Well, it happened yet again.  Another professor of mine at HBU uttered a very erroneous idea recently.  The class is business ethics, and the professor has only rarely articulated an argument that is both sound and valid.  He, in an attempt to refute moral relativism, partially dismissed it because according to him it is "lazy."  Ironically, despite the impossibility of moral relativism, his own proposed moral framework is even lazier--in fact, it is the laziest possible system of moral beliefs!

According to this professor some moral truths are "self-evident."  This is entirely untrue, but I find it highly amusing that the person who calls seeing conflicting moral beliefs, realizing that they cannot all be true, and concluding that ethical truths are relative lazy thinks that just having a feeling is the legitimate pathway to moral knowledge.  Moral relativism is fallacious, impossible, and only believed by intellectual insects, but it still takes far more effort to survey the vast discrepancies between moral beliefs and actively consider them than it does to just have a moral feeling and automatically conclude that it must reflect some moral reality.

For something to be self-evident, it must require no other foundation for it to be known--it must prove itself in some way, since it cannot rely on other premises to be confirmed.  It must be evident in itself.  Only logical axioms and necessary truths have this property.  They cannot be denied without contradiction and they cannot be false.  Moral claims, on the other hand, do not possess this property.  One can deny them without any contradiction whatsoever.  And they are certainly not evident in themselves!  For moral truths to exist a moral standard must exist, and for a moral standard to exist there must be a moral authority above humans.  There is no other way for there to be such a thing as morality, and even if morality exists that does not mean that moral truths are known by intuition or conscience, for neither can soundly inform us of moral truths [1].
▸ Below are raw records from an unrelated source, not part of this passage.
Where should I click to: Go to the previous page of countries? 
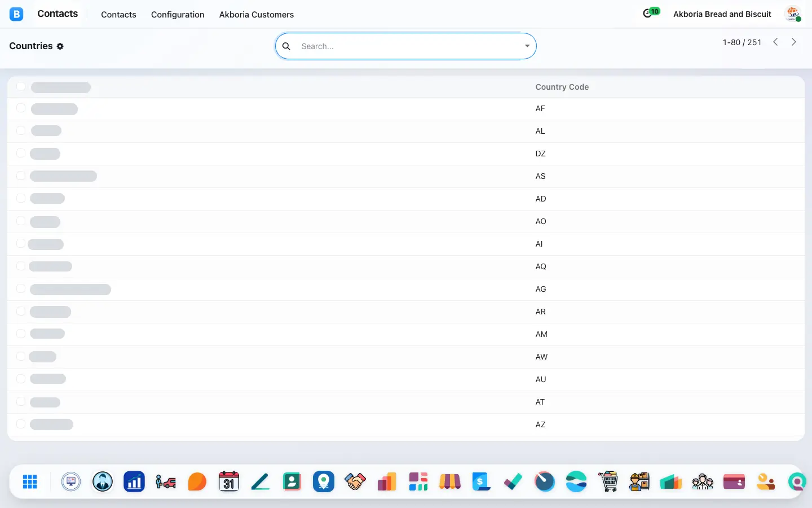[776, 42]
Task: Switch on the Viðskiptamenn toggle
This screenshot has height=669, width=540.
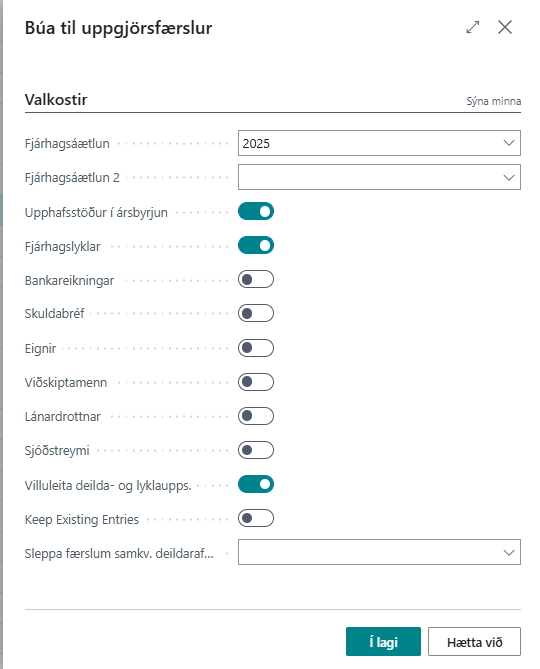Action: (x=256, y=382)

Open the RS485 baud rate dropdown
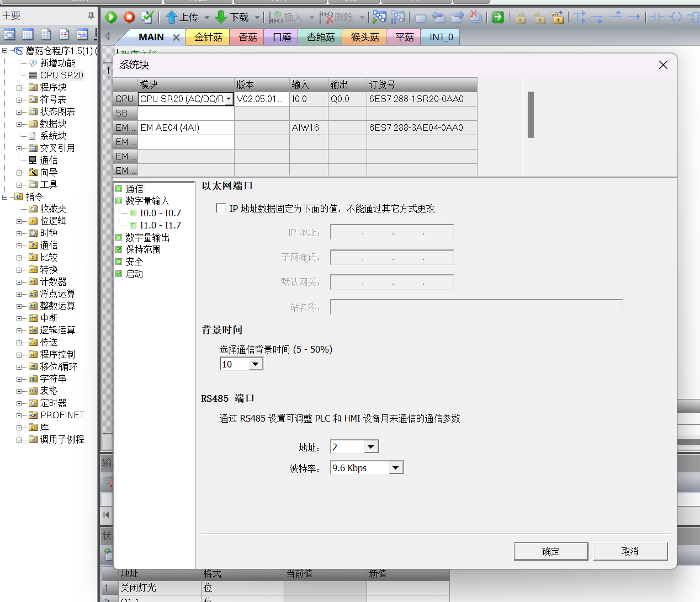point(395,468)
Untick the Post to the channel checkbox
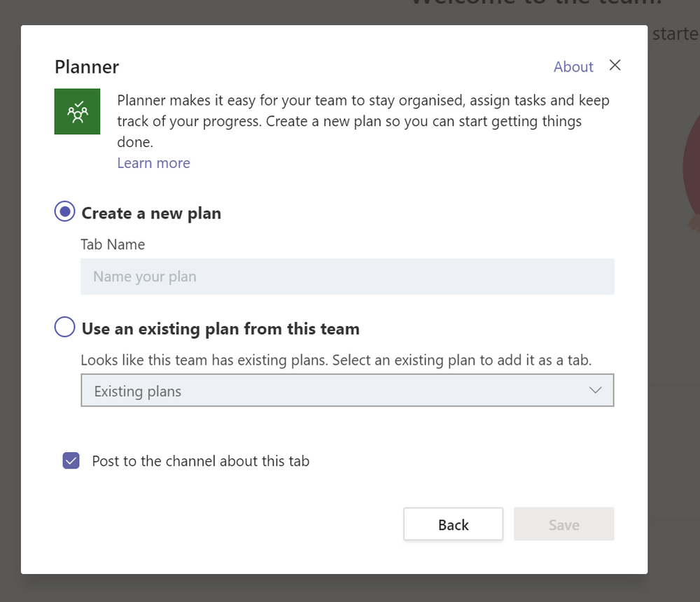The image size is (700, 602). 71,461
This means that the existence of morality and specific moral truths cannot be self-evident, since to know that these moral prescriptions exist and to know what they are one must first discover if there is a deity (without which there could be no moral authority), then inquire into the nature of this deity, find if it has a moral nature, and then see if the moral nature of this deity can be known.  Moral truths by their very nature cannot be immediately known, since they are true even if people do not agree, meaning that conscience can never be legitimately appealed to as a route to moral knowledge because conscience is just a subjective emotive tool, one that cannot even inform someone if his or her conscience is accurate.

Moral nihilism and moral realism are the only moral systems which are even logically possible, with moral skepticism being a position of uncertainty as to which is correct or what specific moral truths exist.  Either there is no right or wrong or moral truths are objectively binding whether or not we are aware of them.  There are no other legitimate options.  Moral relativism contradicts the inviolable laws of logic.  A thing is what it is, and a thing cannot be and not be in the same way at once.  Yet moral relativism holds that two or more people can believe different moral ideas--mutually exclusive ones--and somehow still all be correct at the same time.  This is impossible, and, besides, it does not follow from disagreement about morality that no objective moral truths exist (this is a major non sequitur fallacy).
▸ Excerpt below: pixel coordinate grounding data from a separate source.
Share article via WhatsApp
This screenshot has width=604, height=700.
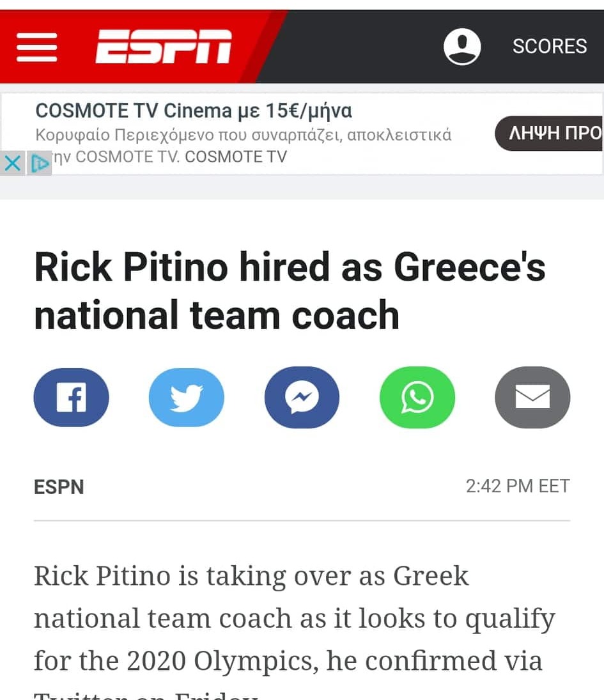tap(417, 397)
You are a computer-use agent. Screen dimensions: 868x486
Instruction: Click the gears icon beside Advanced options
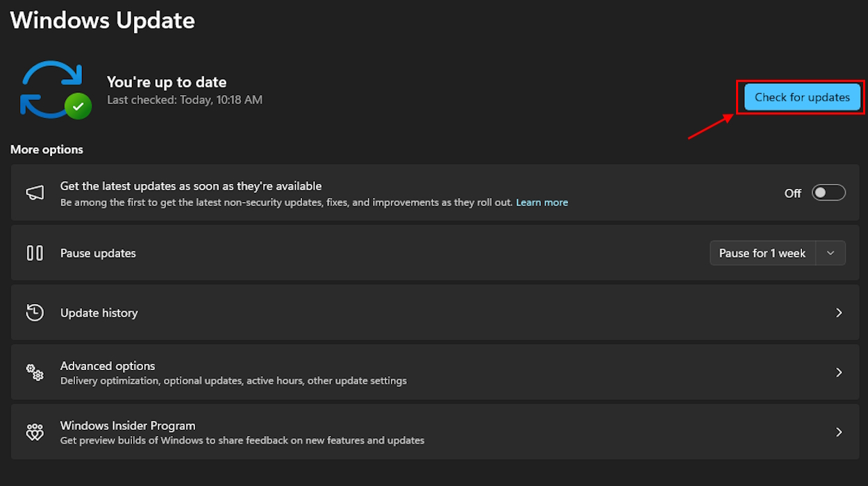coord(35,372)
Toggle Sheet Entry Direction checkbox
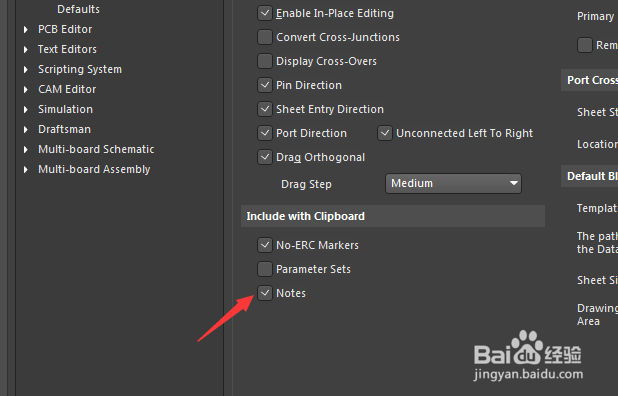618x396 pixels. 265,109
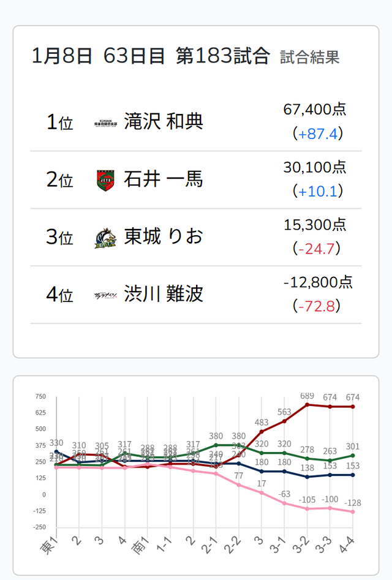The image size is (392, 580).
Task: Click the navy line's 138 data point
Action: [x=307, y=476]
Ultimately, a moral relativist is often arguing for moral nihilism with some additions, holding that there are no moral truths while also arguing that his or her subjective preferences or feelings have some moral significance.  This is just an asinine position; it, in a sense, clings to moral nihilism (which could never be proven even if it is true) while going beyond it.  I need to be clear that moral beliefs are almost entirely relative to one's subjective conscience or culture.  But the plurality of moral beliefs one can find in no way means that moral truths are relative or that they do not exist, only that moral beliefs are relative and that moral consensus does not exist.  And if moral consensus did exist, this would prove only that everyone agrees, not that they are correct.

Moral relativism is actually less lazy than what my business ethics professor believes is the proper moral epistemology.  Neither moral relativism nor the belief that humans can "just know" moral truths is correct, as both are refuted in full by logic.  Moral relativism is indeed objectively impossible (moral nihilism would be the closest possible thing), but thinking that you can know moral truths by immediate introspection or by pangs of conscience is a far lazier belief, one that, like relativism, cannot be true.